*SET TASK:*
Format every line of the entries below as a numbered list, omitting the blank lines.

□ □ □ □ □ □ □

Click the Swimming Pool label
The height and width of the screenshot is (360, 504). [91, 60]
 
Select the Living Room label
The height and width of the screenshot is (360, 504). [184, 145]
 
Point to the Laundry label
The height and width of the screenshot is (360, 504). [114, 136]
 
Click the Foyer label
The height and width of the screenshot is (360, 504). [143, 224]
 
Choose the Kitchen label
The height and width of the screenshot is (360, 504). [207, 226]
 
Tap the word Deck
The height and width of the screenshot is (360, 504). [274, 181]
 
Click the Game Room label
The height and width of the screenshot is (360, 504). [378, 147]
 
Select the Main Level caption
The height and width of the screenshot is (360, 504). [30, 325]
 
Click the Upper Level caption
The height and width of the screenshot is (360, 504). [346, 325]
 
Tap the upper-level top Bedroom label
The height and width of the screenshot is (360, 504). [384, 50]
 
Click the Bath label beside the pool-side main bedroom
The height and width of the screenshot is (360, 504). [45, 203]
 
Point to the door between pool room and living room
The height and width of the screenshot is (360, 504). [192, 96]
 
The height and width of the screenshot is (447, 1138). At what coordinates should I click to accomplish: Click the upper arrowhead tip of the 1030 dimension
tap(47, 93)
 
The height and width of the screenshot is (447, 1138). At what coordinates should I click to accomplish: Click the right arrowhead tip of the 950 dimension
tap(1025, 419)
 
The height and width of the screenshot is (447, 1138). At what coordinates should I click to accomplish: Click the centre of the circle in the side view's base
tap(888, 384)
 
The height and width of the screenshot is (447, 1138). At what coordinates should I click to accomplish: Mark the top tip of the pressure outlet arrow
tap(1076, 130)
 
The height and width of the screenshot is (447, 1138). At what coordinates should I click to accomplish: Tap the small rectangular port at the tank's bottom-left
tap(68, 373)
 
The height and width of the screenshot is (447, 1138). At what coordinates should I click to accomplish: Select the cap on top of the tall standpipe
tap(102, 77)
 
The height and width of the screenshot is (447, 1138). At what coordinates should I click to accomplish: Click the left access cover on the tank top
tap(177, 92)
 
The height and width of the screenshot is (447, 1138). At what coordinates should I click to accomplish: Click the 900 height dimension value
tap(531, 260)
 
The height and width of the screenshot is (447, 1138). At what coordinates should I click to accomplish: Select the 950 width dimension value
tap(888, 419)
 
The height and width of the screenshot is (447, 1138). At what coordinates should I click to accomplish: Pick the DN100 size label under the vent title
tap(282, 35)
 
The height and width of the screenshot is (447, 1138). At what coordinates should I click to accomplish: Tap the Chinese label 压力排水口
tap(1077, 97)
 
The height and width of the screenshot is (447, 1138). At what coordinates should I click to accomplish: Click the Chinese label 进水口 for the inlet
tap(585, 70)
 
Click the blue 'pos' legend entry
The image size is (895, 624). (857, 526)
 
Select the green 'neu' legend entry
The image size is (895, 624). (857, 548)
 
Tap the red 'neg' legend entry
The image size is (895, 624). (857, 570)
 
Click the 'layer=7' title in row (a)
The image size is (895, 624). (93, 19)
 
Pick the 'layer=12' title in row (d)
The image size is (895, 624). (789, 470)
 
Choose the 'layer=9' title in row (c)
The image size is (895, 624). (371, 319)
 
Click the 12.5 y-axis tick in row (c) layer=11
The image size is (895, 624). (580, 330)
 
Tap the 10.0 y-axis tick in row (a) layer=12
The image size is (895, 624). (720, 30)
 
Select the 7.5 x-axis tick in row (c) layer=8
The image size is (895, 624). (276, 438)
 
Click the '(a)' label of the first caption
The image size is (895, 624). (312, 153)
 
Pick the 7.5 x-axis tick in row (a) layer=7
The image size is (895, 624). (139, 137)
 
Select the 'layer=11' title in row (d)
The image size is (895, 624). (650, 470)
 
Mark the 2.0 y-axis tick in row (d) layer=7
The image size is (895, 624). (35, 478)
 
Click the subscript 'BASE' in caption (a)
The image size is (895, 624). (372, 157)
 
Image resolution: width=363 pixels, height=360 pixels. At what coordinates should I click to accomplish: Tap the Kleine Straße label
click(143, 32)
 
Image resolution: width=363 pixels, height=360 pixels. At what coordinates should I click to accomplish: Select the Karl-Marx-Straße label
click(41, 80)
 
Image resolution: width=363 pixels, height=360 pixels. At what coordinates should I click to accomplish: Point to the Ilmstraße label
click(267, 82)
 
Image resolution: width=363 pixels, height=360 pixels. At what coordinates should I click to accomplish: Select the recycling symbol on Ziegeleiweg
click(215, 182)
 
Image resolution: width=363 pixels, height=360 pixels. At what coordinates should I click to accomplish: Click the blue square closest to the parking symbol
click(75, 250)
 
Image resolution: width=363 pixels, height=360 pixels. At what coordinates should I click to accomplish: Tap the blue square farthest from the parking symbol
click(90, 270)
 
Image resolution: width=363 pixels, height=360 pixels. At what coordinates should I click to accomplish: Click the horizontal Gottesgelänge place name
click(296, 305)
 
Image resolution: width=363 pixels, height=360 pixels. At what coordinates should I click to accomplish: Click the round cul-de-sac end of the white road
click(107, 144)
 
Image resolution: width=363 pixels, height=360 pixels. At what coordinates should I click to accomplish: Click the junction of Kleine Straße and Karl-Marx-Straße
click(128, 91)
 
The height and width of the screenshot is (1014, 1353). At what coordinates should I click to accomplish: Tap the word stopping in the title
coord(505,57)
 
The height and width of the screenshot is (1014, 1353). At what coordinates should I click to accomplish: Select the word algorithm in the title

□ □ □ □ □ □ □

*EXERCISE RESULT:*
1. Click the Swimming Pool label
2. The height and width of the screenshot is (360, 504). [91, 60]
3. Select the Living Room label
4. The height and width of the screenshot is (360, 504). [184, 145]
5. Point to the Laundry label
6. The height and width of the screenshot is (360, 504). [114, 136]
7. Click the Foyer label
8. The height and width of the screenshot is (360, 504). [143, 224]
9. Choose the Kitchen label
10. The height and width of the screenshot is (360, 504). [207, 226]
11. Tap the word Deck
12. The height and width of the screenshot is (360, 504). [274, 181]
13. Click the Game Room label
14. The height and width of the screenshot is (360, 504). [378, 147]
15. Select the Main Level caption
16. The height and width of the screenshot is (360, 504). [30, 325]
17. Click the Upper Level caption
18. The height and width of the screenshot is (360, 504). [346, 325]
19. Tap the upper-level top Bedroom label
20. The height and width of the screenshot is (360, 504). [384, 50]
21. Click the Bath label beside the pool-side main bedroom
22. The height and width of the screenshot is (360, 504). [45, 203]
23. Point to the door between pool room and living room
24. The height and width of the screenshot is (360, 504). [192, 96]
25. The height and width of the screenshot is (447, 1138). At what coordinates should I click to accomplish: Click the upper arrowhead tip of the 1030 dimension
26. tap(47, 93)
27. The height and width of the screenshot is (447, 1138). At what coordinates should I click to accomplish: Click the right arrowhead tip of the 950 dimension
28. tap(1025, 419)
29. The height and width of the screenshot is (447, 1138). At what coordinates should I click to accomplish: Click the centre of the circle in the side view's base
30. tap(888, 384)
31. The height and width of the screenshot is (447, 1138). At what coordinates should I click to accomplish: Mark the top tip of the pressure outlet arrow
32. tap(1076, 130)
33. The height and width of the screenshot is (447, 1138). At what coordinates should I click to accomplish: Tap the small rectangular port at the tank's bottom-left
34. tap(68, 373)
35. The height and width of the screenshot is (447, 1138). At what coordinates should I click to accomplish: Select the cap on top of the tall standpipe
36. tap(102, 77)
37. The height and width of the screenshot is (447, 1138). At what coordinates should I click to accomplish: Click the left access cover on the tank top
38. tap(177, 92)
39. The height and width of the screenshot is (447, 1138). At what coordinates should I click to accomplish: Click the 900 height dimension value
40. tap(531, 260)
41. The height and width of the screenshot is (447, 1138). At what coordinates should I click to accomplish: Select the 950 width dimension value
42. tap(888, 419)
43. The height and width of the screenshot is (447, 1138). At what coordinates should I click to accomplish: Pick the DN100 size label under the vent title
44. tap(282, 35)
45. The height and width of the screenshot is (447, 1138). At what coordinates should I click to accomplish: Tap the Chinese label 压力排水口
46. tap(1077, 97)
47. The height and width of the screenshot is (447, 1138). At what coordinates should I click to accomplish: Click the Chinese label 进水口 for the inlet
48. tap(585, 70)
49. Click the blue 'pos' legend entry
50. The image size is (895, 624). (857, 526)
51. Select the green 'neu' legend entry
52. The image size is (895, 624). (857, 548)
53. Tap the red 'neg' legend entry
54. The image size is (895, 624). (857, 570)
55. Click the 'layer=7' title in row (a)
56. The image size is (895, 624). (93, 19)
57. Pick the 'layer=12' title in row (d)
58. The image size is (895, 624). (789, 470)
59. Choose the 'layer=9' title in row (c)
60. The image size is (895, 624). (371, 319)
61. Click the 12.5 y-axis tick in row (c) layer=11
62. The image size is (895, 624). (580, 330)
63. Tap the 10.0 y-axis tick in row (a) layer=12
64. The image size is (895, 624). (720, 30)
65. Select the 7.5 x-axis tick in row (c) layer=8
66. The image size is (895, 624). (276, 438)
67. Click the '(a)' label of the first caption
68. The image size is (895, 624). (312, 153)
69. Pick the 7.5 x-axis tick in row (a) layer=7
70. The image size is (895, 624). (139, 137)
71. Select the 'layer=11' title in row (d)
72. The image size is (895, 624). (650, 470)
73. Mark the 2.0 y-axis tick in row (d) layer=7
74. The image size is (895, 624). (35, 478)
75. Click the subscript 'BASE' in caption (a)
76. The image size is (895, 624). (372, 157)
77. Image resolution: width=363 pixels, height=360 pixels. At what coordinates should I click to accomplish: Tap the Kleine Straße label
78. click(143, 32)
79. Image resolution: width=363 pixels, height=360 pixels. At what coordinates should I click to accomplish: Select the Karl-Marx-Straße label
80. click(41, 80)
81. Image resolution: width=363 pixels, height=360 pixels. At what coordinates should I click to accomplish: Point to the Ilmstraße label
82. click(267, 82)
83. Image resolution: width=363 pixels, height=360 pixels. At what coordinates should I click to accomplish: Select the recycling symbol on Ziegeleiweg
84. click(215, 182)
85. Image resolution: width=363 pixels, height=360 pixels. At what coordinates should I click to accomplish: Click the blue square closest to the parking symbol
86. click(75, 250)
87. Image resolution: width=363 pixels, height=360 pixels. At what coordinates should I click to accomplish: Tap the blue square farthest from the parking symbol
88. click(90, 270)
89. Image resolution: width=363 pixels, height=360 pixels. At what coordinates should I click to accomplish: Click the horizontal Gottesgelänge place name
90. click(296, 305)
91. Image resolution: width=363 pixels, height=360 pixels. At what coordinates should I click to accomplish: Click the round cul-de-sac end of the white road
92. click(107, 144)
93. Image resolution: width=363 pixels, height=360 pixels. At what coordinates should I click to accomplish: Click the junction of Kleine Straße and Karl-Marx-Straße
94. click(128, 91)
95. The height and width of the screenshot is (1014, 1353). At what coordinates should I click to accomplish: Tap the word stopping in the title
96. coord(505,57)
97. The height and width of the screenshot is (1014, 1353). At what coordinates should I click to accomplish: Select the word algorithm in the title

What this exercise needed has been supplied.